Universal criterion for selective outcomes under stochastic resetting (2502.09127v1)

Abstract: Resetting plays a pivotal role in optimizing the completion time of complex first passage processes with single or multiple outcomes/exit possibilities. While it is well established that the coefficient of variation -- a statistical dispersion defined as a ratio of the fluctuations over the mean of the first passage time -- must be larger than unity for resetting to be beneficial for any outcome averaged over all the possibilities, the same can not be said while conditioned on a particular outcome. The purpose of this letter is to derive a universal condition which reveals that two statistical metric -- the mean and coefficient of variation of the conditional times -- come together to determine when resetting can expedite the completion of a selective outcome, and furthermore can govern the biasing between preferential and non-preferential outcomes. The universality of this result is demonstrated for a one dimensional diffusion process subjected to resetting with two absorbing boundaries.

• The paper introduces a novel universal criterion that predicts when stochastic resetting reduces conditional mean first passage times.
• It employs the conditional coefficient of variation and a defined threshold metric to evaluate the benefits of resetting across varied processes.
• Analysis of a one-dimensional diffusion model exemplifies how resetting strategically biases outcomes in complex systems.

Essay: Universal Criterion for Selective Outcomes under Stochastic Resetting

The paper, authored by Suvam Pal et al., explores the complex domain of stochastic processes with a focus on stochastic resetting.

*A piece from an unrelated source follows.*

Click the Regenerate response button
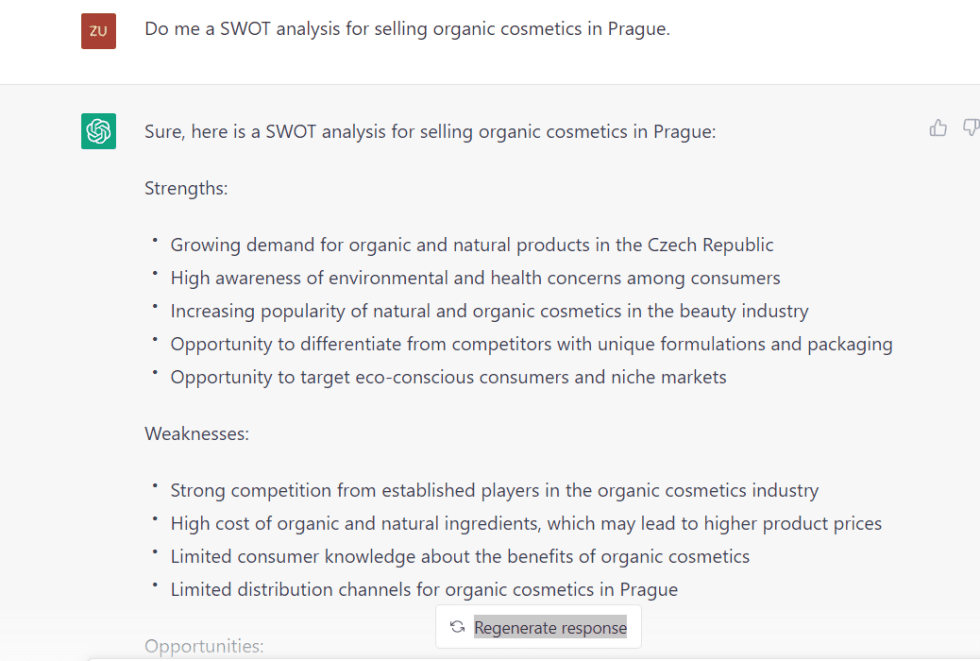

The research introduces a universal criterion applicable to selective outcomes under stochastic resetting, advancing our understanding of the nuanced role resetting plays in optimizing completion times across varied outcomes.

Overview of Stochastic Resetting

Stochastic resetting has emerged as a significant concept, influencing fields such as physics, chemistry, biology, and beyond. Resetting dynamics involve returning a process to a starting configuration intermittently, which can truncate long, unproductive paths and potentially expedite completion times in first passage tasks. The established understanding connotes that for an underlying process characterized by large fluctuations in first passage times, the coefficient of variation (CV) must exceed unity for resetting to offer a benefit in optimizing average completion time.

Conditional Versus Unconditional Outcomes

The paper takes a pioneering step by decoding the implications of stochastic resetting when the process is not about averaging outcomes universally but targeting selective outcomes. Until now, the theoretical framework was adept at handling non-selective, unconditional averages; however, the conditional specificity was less explored. The authors propose a universal condition, asserting that the interplay between the mean and CV of conditional times dictates when resetting is advantageous for a particular target outcome.

Theoretical Insights and Universal Criterion

The core innovation resides in deriving the criterion:

$$CV^\sigma\left(\mathbf{\Sigma}\right)>\Lambda^\sigma\left(\mathbf{\Sigma}\right)$$

Here, $CV^\sigma$ and $\Lambda^\sigma$ refer to the conditional coefficient of variation and a newly defined threshold, respectively. This criterion transcends specific models and system dimensionalities, positioning itself as a universal rule, applicable across systems where the underlying dynamics satisfy certain renewal properties.

Illustration: Diffusion Process

To substantiate the theoretical claim, a one-dimensional diffusion process with dual absorption sites is scrutinized under the lens of the proposed criterion. This setup exemplifies the application of the criterion, indicating regions in parameter space where resetting is either beneficial or detrimental for conditional mean times. The analysis reveals non-intuitive domains where resetting optimizes conditional outcomes—eliciting complex trade-offs and preferential biases beyond superficial proximity arguments.

Implications and Future Directions

This research lays the groundwork for further exploration of stochastic resetting in systems characterized by multiple selective outcomes. It suggests resetting as a strategic tool to bias processes toward desired outcomes selectively, fundamentally influencing processes where conditional outcomes bear distinct significances, such as biochemical reactions, ecological foraging, or algorithmic tasks involving multiple exit routes.

Potential future directions might probe deeper into multi-dimensional random searches, complex potential landscapes, or exploration of resetting in fields such as computational optimization and robotics, where selective efficiency is paramount. Additionally, experimental avenues leveraging optical traps or autonomous systems might empirically validate and expand the theoretical findings presented.

In summary, the paper signifies a remarkable contribution by unfurling a universal criterion with broad applicability across stochastic processes. The nuanced perspective on selective outcomes offers fertile ground for both theoretical and practical advancements in understanding and harnessing stochastic resetting processes.